COMPLETE THE FOLLOWING
**A.** List the three exceptions to patentability that the text on patents gives under TRIPs.
**B.** Copy the passage of the text on patents that begins at "Although all WTO" and stops after "international patent exists.", substituting "comprehensive search" for "thorough search".

TEXT SECTION
Content starts
Patents are provided for products or processes that are new and/or involve new steps and that can have industrial application. A patent is the result of a unique discovery, and patent holders are provided protection against infringement by others. In general, machines, products, plants, compositions of elements (chemical compounds), and improvements on existing items can qualify for patent protection.

Patents go back as far as ancient Greece and Rome. Pliny wrote that one day, an inventor came before Emperor Tiberius to show him his invention of unbreakable window glass and to beseech him for an inventor s fee. Tiberius asked whether anyone else knew the formula. The man assured him that the invention was absolutely secret, whereupon the emperor immediately cut his head off “lest gold be reduced to the value of mud.”

In 1623 England enacted the Statute of Monopolies under King James I, which declared that patents could be granted only for “projects of new invention.” In the 18th century, the English judicial systems developed the prerequisite that a written description of the invention must be submitted. These developments led to modern United Kingdom and U.S. patent law. Now all member countries of the World Trade Organization (WTO) are duty bound to enforce minimum standards of patent protection. Any noncompliance is liable to attract legal action.

International and National Provisions

The WTO's Agreement on Trade-Related Aspects of Intellectual Property Rights (TRIPs) provides the international standards for patents. TRIPs requires country signatories to allow the patenting of product or process inventions subject to the normal tests of novelty and inventiveness. Three exceptions to patentability exist: (1) inventions contrary to morality; (2) innovations dangerous to life, health, or the environment, or to treatment of humans or animals; and (3) plants and animals (other than microorganisms) used for the production of plants or animals.

TRIPs confers an exclusive patent on making, using, offering for sale, selling, and importing for these purposes. Process patent protection must give rights not only over use of the process, but also over products obtained directly by the process. Patent owners also have the right to assign, or transfer by succession, the patent and to conclude licensing contracts. The term of protection is 20 years, counted from the filing date. Under all patent systems, after this period has expired, people are free to use the invention as they wish.

Although all WTO members are subject to the patent provisions in the TRIPs agreement, patents are actually granted under national laws, so the rights are also national in scope. An Australian patent, for example, can be defended only against infringements in Australia. But the Patent Cooperation Treaty (PCT), concluded in 1970, allows inventors to patent an innovation simultaneously in other countries. A patent application filed under PCT is called a PCT application. After an inventor makes an application under PCT, the International Searching Authority (ISA) carries out a thorough search and provides a written opinion on the patentability of the invention. Again, granting procedures are handled by the relevant national authorities. No such thing as an international patent exists.
Content ends
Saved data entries
Content starts
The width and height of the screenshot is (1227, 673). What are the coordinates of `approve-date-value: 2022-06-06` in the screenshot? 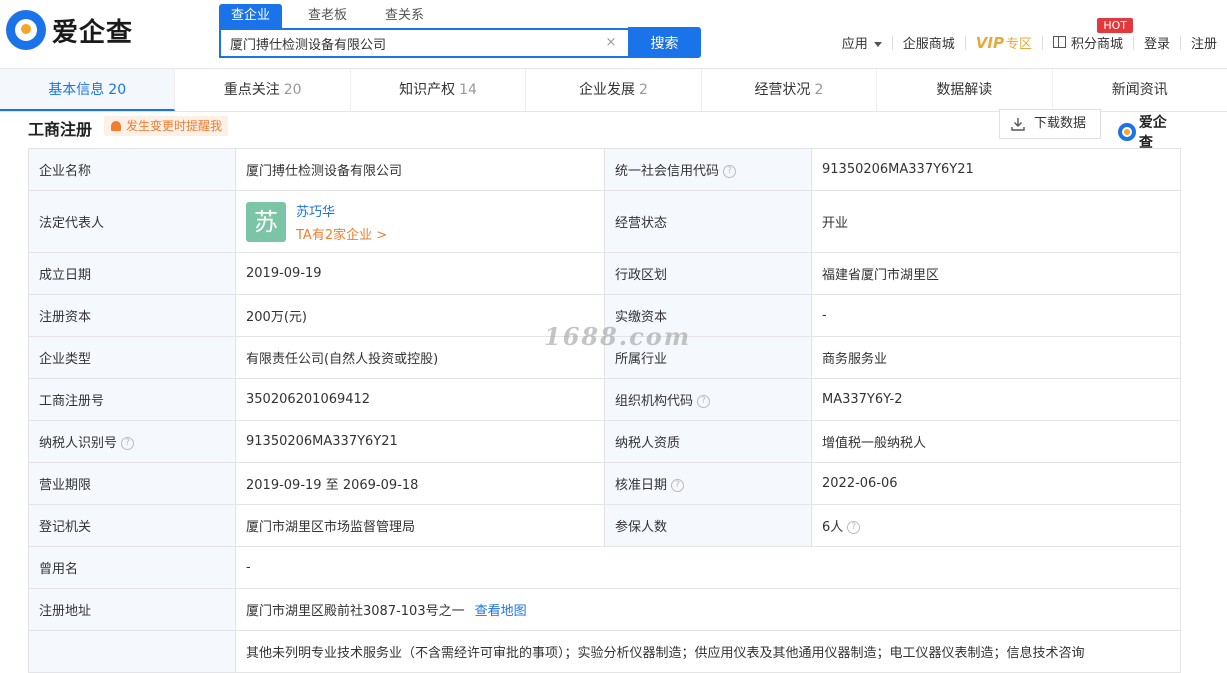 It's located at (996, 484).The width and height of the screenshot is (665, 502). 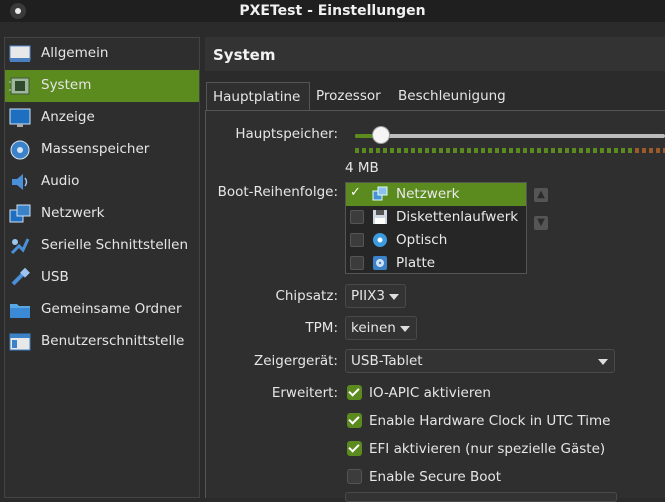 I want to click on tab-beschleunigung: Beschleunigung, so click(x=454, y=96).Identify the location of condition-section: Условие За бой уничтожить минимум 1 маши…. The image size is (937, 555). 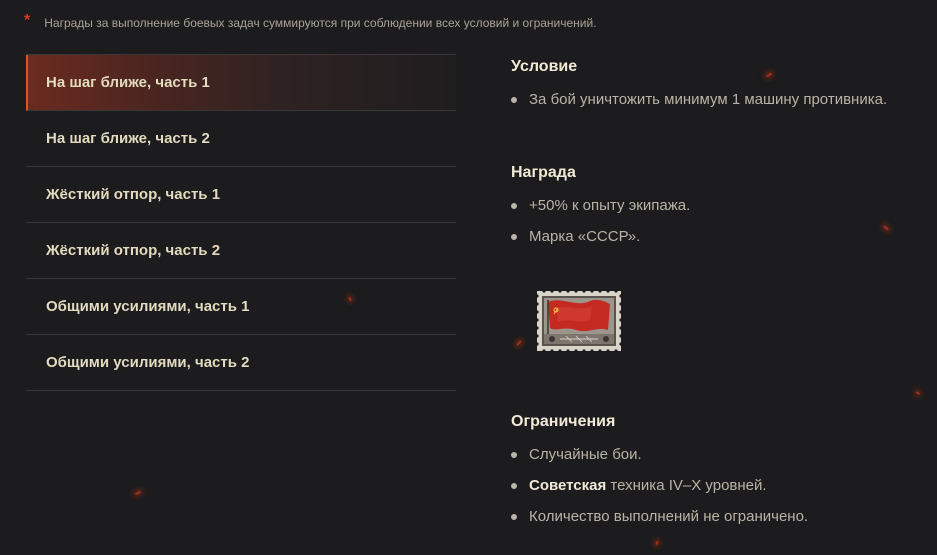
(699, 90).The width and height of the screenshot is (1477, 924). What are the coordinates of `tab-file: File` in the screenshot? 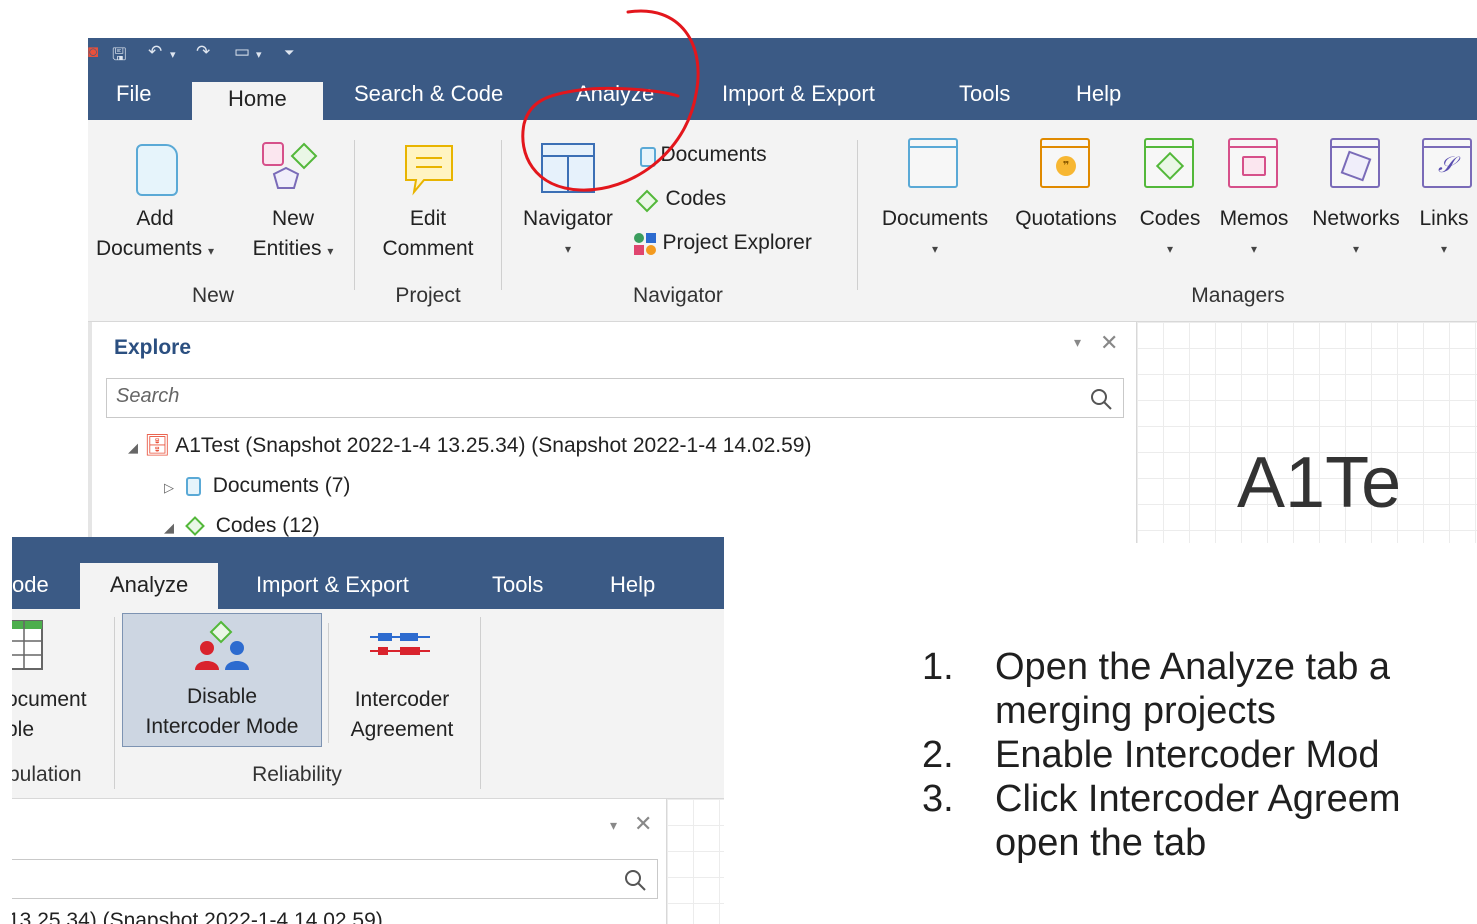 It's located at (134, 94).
Content ends
TASK-BY-TASK SOLUTIONS
**A.**
1. Inventions contrary to morality
2. Innovations dangerous to life, health, or the environment, or to treatment of humans or animals
3. Plants and animals (other than microorganisms) used for the production of plants or animals

**B.**
Although all WTO members are subject to the patent provisions in the TRIPs agreement, patents are actually granted under national laws, so the rights are also national in scope. An Australian patent, for example, can be defended only against infringements in Australia. But the Patent Cooperation Treaty (PCT), concluded in 1970, allows inventors to patent an innovation simultaneously in other countries. A patent application filed under PCT is called a PCT application. After an inventor makes an application under PCT, the International Searching Authority (ISA) carries out a comprehensive search and provides a written opinion on the patentability of the invention. Again, granting procedures are handled by the relevant national authorities. No such thing as an international patent exists.